*
*
Home
Help
Login
Register
Welcome, Guest. Please login or register.
September 24, 2017, 09:34:45 AM

Login with username, password and session length
Forum changes: Editing of posts has been turned off until further notice.
Search:     Advanced search
275647 Posts in 27717 Topics by 4285 Members Latest Member: - Jason DAngelo Most online today: 156 - most online ever: 429 (November 03, 2007, 04:35:43 AM)
Pages: [1]
Print
Author Topic: GenCon Booth: Garage Sale Bin?  (Read 3194 times)
Tav_Behemoth
Member

Posts: 152


WWW
« on: April 10, 2004, 07:34:34 AM »

Stop me if you've heard this one before...

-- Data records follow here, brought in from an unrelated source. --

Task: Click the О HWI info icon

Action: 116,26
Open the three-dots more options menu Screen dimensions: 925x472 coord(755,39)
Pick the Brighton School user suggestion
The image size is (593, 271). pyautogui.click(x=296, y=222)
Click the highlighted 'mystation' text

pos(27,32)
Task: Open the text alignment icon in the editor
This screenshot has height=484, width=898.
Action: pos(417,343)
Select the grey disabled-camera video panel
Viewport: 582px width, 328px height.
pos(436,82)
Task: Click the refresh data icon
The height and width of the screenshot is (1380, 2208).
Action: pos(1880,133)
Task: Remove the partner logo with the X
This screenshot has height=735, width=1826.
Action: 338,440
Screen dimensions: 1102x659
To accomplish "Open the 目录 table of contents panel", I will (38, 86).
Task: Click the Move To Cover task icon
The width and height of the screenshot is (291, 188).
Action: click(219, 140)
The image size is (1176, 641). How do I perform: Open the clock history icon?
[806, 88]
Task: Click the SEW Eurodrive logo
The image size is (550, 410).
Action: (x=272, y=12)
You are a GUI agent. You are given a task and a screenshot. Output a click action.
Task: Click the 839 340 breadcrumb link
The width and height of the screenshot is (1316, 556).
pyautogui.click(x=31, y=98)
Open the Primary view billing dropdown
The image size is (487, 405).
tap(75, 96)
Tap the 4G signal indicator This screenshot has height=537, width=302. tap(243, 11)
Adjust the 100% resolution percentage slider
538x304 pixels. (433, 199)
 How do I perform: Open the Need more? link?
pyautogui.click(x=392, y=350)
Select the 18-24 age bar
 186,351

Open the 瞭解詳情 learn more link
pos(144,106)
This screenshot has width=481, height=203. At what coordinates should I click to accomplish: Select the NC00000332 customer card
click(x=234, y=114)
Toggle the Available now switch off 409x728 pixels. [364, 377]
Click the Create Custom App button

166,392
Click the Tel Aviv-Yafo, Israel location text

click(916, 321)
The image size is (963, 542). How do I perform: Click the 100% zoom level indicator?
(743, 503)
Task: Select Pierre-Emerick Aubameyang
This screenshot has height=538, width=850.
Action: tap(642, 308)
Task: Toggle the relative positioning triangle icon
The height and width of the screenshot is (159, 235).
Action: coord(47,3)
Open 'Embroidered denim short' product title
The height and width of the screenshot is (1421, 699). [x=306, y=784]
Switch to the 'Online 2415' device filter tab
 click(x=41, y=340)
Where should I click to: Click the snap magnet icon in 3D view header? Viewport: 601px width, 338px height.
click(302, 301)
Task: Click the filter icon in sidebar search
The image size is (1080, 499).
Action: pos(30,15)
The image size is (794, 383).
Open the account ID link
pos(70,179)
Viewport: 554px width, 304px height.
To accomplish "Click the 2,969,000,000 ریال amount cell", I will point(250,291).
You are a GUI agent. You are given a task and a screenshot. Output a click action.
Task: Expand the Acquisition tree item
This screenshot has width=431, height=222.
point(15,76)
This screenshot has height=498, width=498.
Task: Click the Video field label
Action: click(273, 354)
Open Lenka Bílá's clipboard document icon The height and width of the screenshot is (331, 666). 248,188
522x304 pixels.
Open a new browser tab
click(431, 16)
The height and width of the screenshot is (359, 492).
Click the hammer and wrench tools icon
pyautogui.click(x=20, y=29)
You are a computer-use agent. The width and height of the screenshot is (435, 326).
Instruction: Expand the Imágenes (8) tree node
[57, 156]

Would it be feasible for us to have an assorted for-sale at the booth that we could use like a communal garage sale bin?

An editor I know helps pay his expenses at SF cons, and keep his house from being totally over-run by his accumulation of books, by hauling a few boxes' worth to sell at his company's dealer's table.

I don't have anywhere near that much stuff, but like most gamers, I have some gaming stuff that's decent quality but which I just don't need. It's not enough to fill a box of my own, but between all of us, I bet we'd have a pretty interesting assortment for folks to browse through while they visited the booth.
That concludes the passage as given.